● **読む文章**:
今回は明るさを更に「10」上げてからレベル調整で絞ってみました。
するといい感じにフラット補正されているのでこのまま「ON」はせずにレベル調整設定を閉じます。
これで元画像Rチャンネルのフラット補正ができて周辺減光が無くなりました。
この明るさを変えてフラット補正をする方法を「明るさ調整フラット補正」と一応呼ぶことにします。
続いてGチャンネル、Bチャンネルも明るさ調整フラット補正を行っていきます。
RGBそれぞれ処理できた写真が下記です。
明るさの数値はRGBそれぞれ違う場合がありますが、同じ位になる場合もあります。
このアンドロメダの写真の場合は「R=65」「G=65」「B=70」位になりました。
カラフルな星雲が入っていたり、低空などの光害を受けるような天体の場合は結構数値が変わってきます。
例えばアンタレス付近みたいな天体写真だと結構数値が変わります。
では、このRGBに分かれた元画像を合成します。
「合成」→「RGB合成」で「赤」にRチャンネル、「緑」にGチャンネル、「青」にBチャンネルを設定します。
すると合成後の画像が表示されます。
RGB合成された画像はカラーバランスが違うので今回は赤み掛かっています。
適当な背景の場所でオートストレッチするかレベル調整でホワイトバランスを合わせれば完成です。
フラット補正だけできた写真のビフォーアフターがこちら。
フラット後は明るさが平均化されたので星雲部分が一見少し薄くなって見えますが、データは消えていないのでこの後の画像処理で浮き出てきます。

● **やること**:
フラット補正についての文章から、「すると合成後の画像が表示されます。」から「の画像処理で浮き出てきます。」までの部分を一字一句変えずに抜き出してください。 答えるときは、フラット補正についての文章だけを手がかりにしてください。

● **集めたデータ**:
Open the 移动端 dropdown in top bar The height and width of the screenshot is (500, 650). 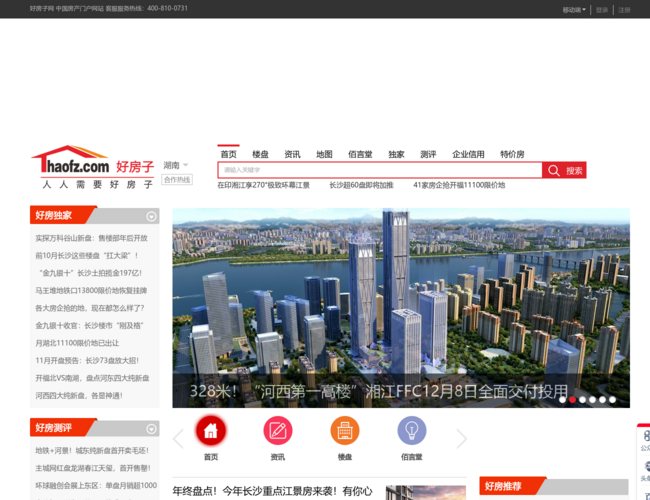point(574,9)

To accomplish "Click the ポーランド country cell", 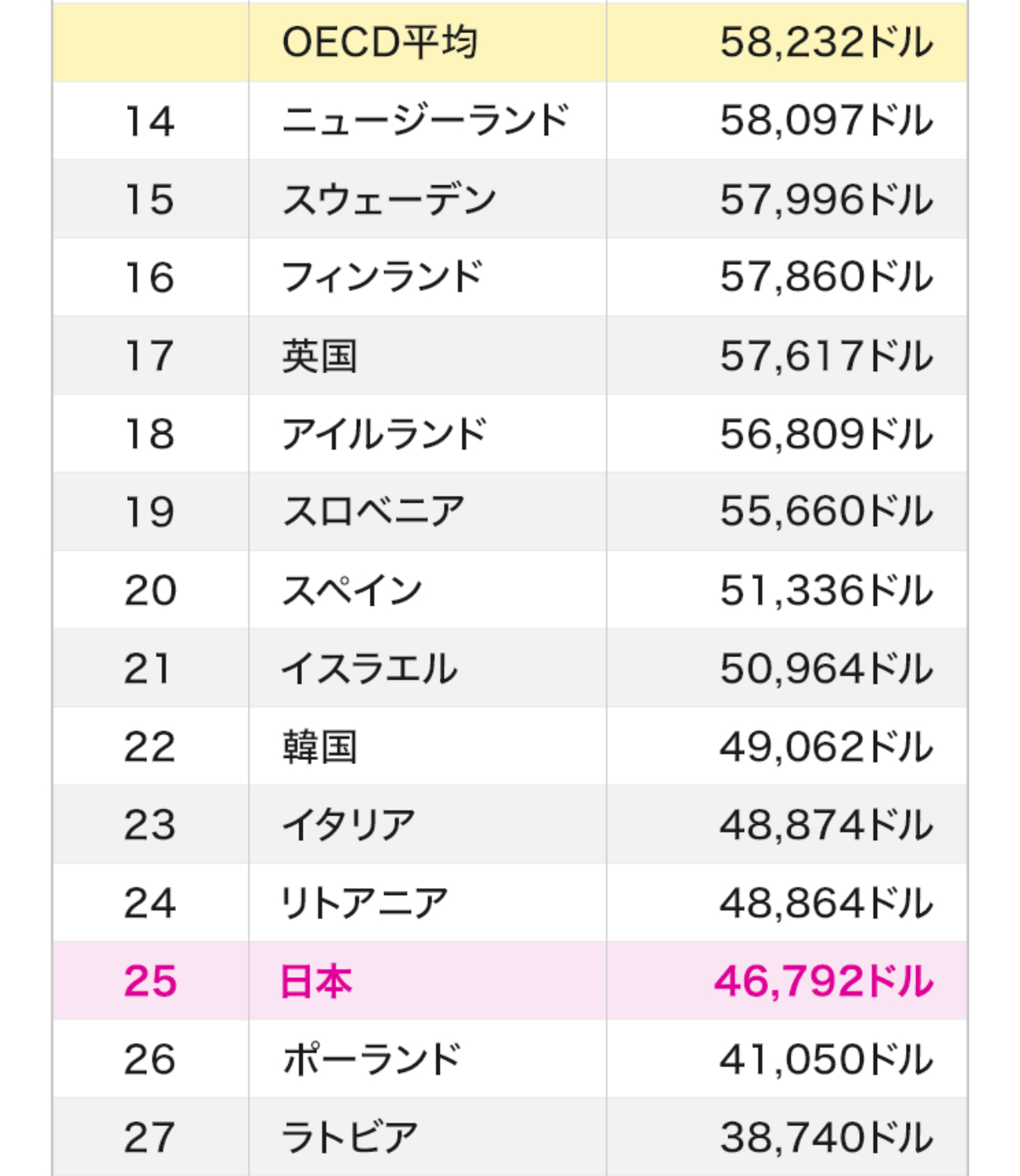I will point(371,1059).
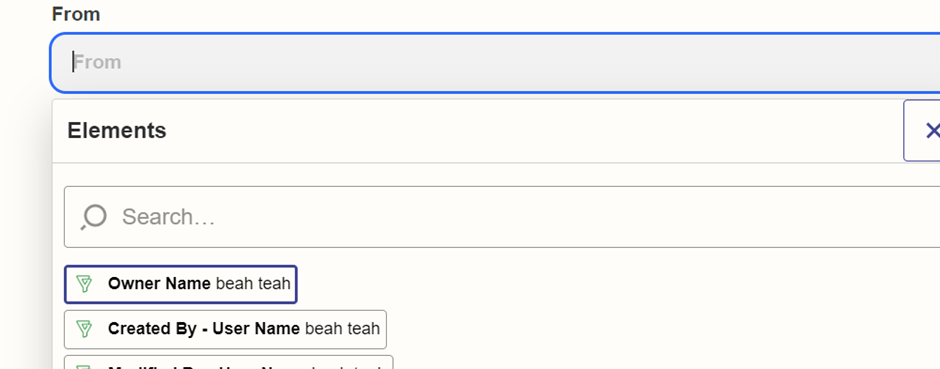
Task: Click the bold Created By - User Name text
Action: point(204,329)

● **課題の答え**:
すると合成後の画像が表示されます。
RGB合成された画像はカラーバランスが違うので今回は赤み掛かっています。
適当な背景の場所でオートストレッチするかレベル調整でホワイトバランスを合わせれば完成です。
フラット補正だけできた写真のビフォーアフターがこちら。
フラット後は明るさが平均化されたので星雲部分が一見少し薄くなって見えますが、データは消えていないのでこの後の画像処理で浮き出てきます。